Saturday, November 22, 2014

All Truth Is God’s Truth

I think I’ve used that title in these posts before. The idea lies deep within me, so I wouldn’t be surprised if it rose up (at least) twice in the last four years. The notion has brought me a lot of comfort ever since I learned that Augustine’s acknowledgement of it made the study of non-Christian literature acceptable in the medieval Christian world. In fact, I act on this understanding virtually very day of my life; my reading project wouldn’t be possible if Augustine hadn’t taught that all truth is God’s truth.

The Bishop of Hippo spells out the proposition in On Christian Doctrine. But in his Confessions, he lives it out. “Let every good and true Christian understand that wherever truth may be found, it belongs to his Master,” he says in bk. II of On Christian Doctrine. In his spiritual autobiography, he restates the idea with a figure involving food:
But Thou, O my God, hadst already taught me by wonderful and secret ways, and therefore I believe that Thou taughtest me, because it is truth, nor is there besides Thee any teacher of truth, where or whencesoever it may shine upon us. Of Thyself therefore had I now learned, that neither ought any thing to seem to be spoken truly, because eloquently; nor therefore falsely, because the utterance of the lips is inharmonious; nor, again, therefore true, because rudely delivered; nor therefore false, because the language is rich; but that wisdom and folly are as wholesome and unwholesome food; and adorned or unadorned phrases as courtly or country vessels; either kind of meats may be served up in either kind of dishes.
And he goes on with concrete examples. Cicero, he explains in book III of the Confessions, taught him to love wisdom – not the wisdom of this philosophy or that, but Wisdom itself (or as Augustine would have put it later, Himself). Later in the book, he explains that the Platonists taught him that God is incorporeal and even taught him to revere the Word. These lessons provided stepping stones on Augustine’s path to Christian faith, so how could he not later approve of Christians studying the pagan classics?

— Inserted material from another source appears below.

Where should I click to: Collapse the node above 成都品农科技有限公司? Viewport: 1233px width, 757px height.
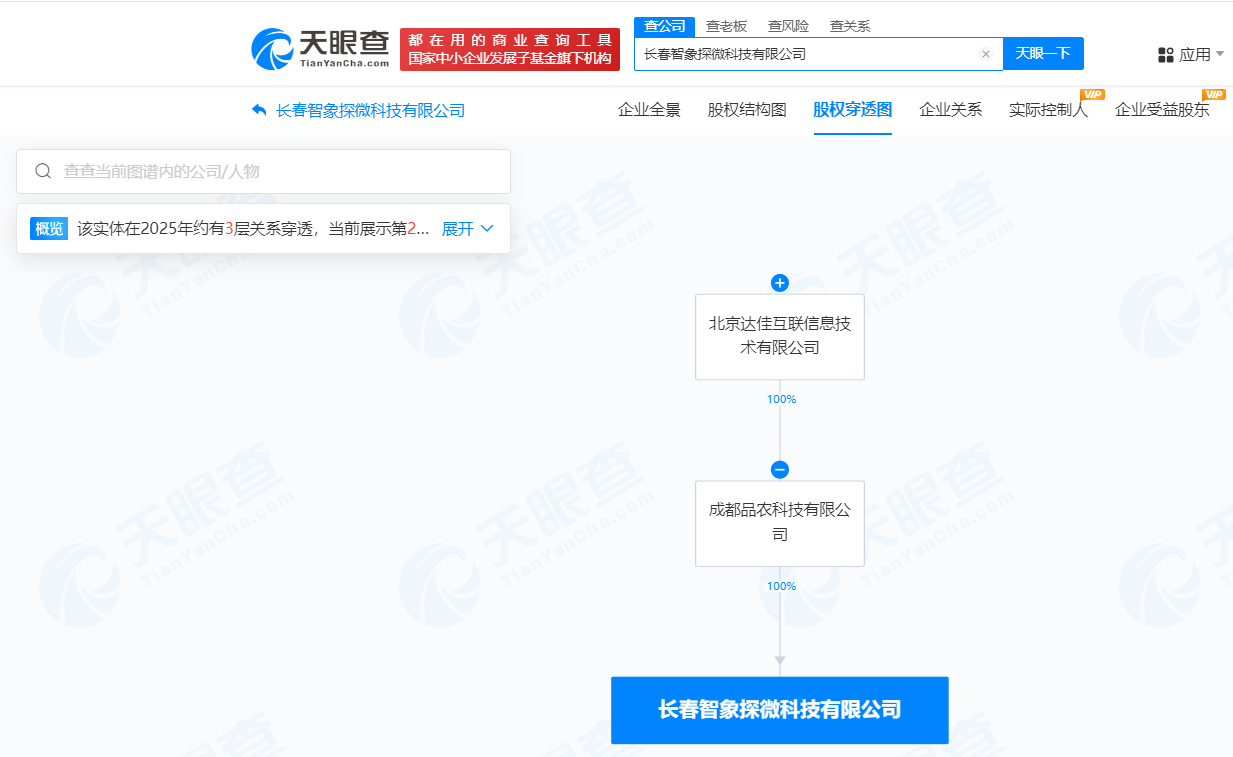(x=780, y=470)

I’m sure some Christians then (as do many Christians now) didn’t see how people without the enlightenment of God come upon truths that would benefit believers, much less help lead a sinner like Augustine to Christ. Augustine’s explanation is that all the faculties of knowledge come from God; how could those who seek truth using God’s given tools not find some? But also, not all truth is spiritual truth, even though it might all be applied to spiritual understading. The Platonists Augustine learned so much from could never, he points out, have discovered that the Word humbly left his divine station and came to earth to die. But that doesn’t mean that pagan astronomers can’t learn about the movements of the planets.

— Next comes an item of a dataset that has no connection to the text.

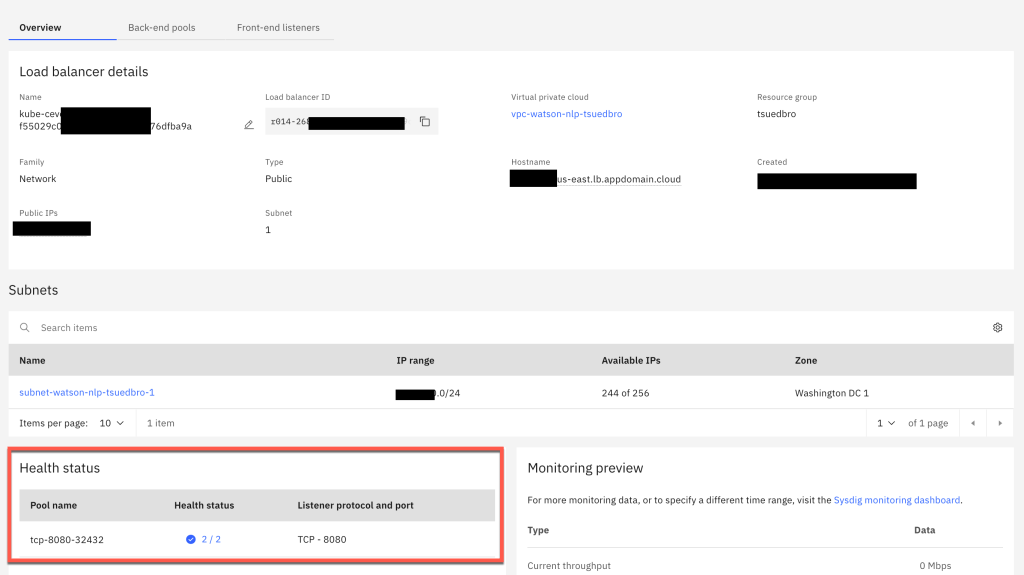The width and height of the screenshot is (1024, 575).
Task: Click the 2 / 2 health status link
Action: click(211, 539)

This last particular point played a significant role in Augustine’s conversion away from the Manichean religion. Natural philosophers had learned astronomical motions well enough to predict eclipses, so their outlook must be essentially correct, he reasoned. But Mani, the founder of the gnostic heresy that both charmed and troubled Augustine for so long, taught propositions about the planets in conflict with those of the scientists. If he’s wrong about the skies, and his religious doctrine rests on his planetary system, Augustine concluded, Mani’s religious doctrine must be wrong. (Isn’t it interesting that astronomy would cause another significant religious debate a mellennium later!)

The most heartwarming detail concerning pagan philosophy I came across in my meeting with Augustine this year didn’t have to do with a particular teaching, but rather with a particular teacher. When Augustine started asking skeptical questions about Manicheism, his friends all told him that Faustus would have the answers that would satisfy him. But Faustus couldn’t answer the questions either.
When I proposed [these questions] to be considered and discussed, he, so far modestly, shrunk from the burthen. For he knew that he knew not these things, and was not ashamed to confess it. For he was not one of those talking persons, many of whom I had endured, who undertook to teach me these things, and said nothing. But this man had a heart, though not right towards Thee, yet neither altogether treacherous to himself. For he was not altogether ignorant of his own ignorance, nor would he rashly be entangled in a dispute, whence he could neither retreat nor extricate himself fairly. Even for this I liked him the better.
Instead of laughing or railing, Augustine admired Faustus’s humility. At that moment, Augustine held people as more important than answers, a priority we all need reminding of.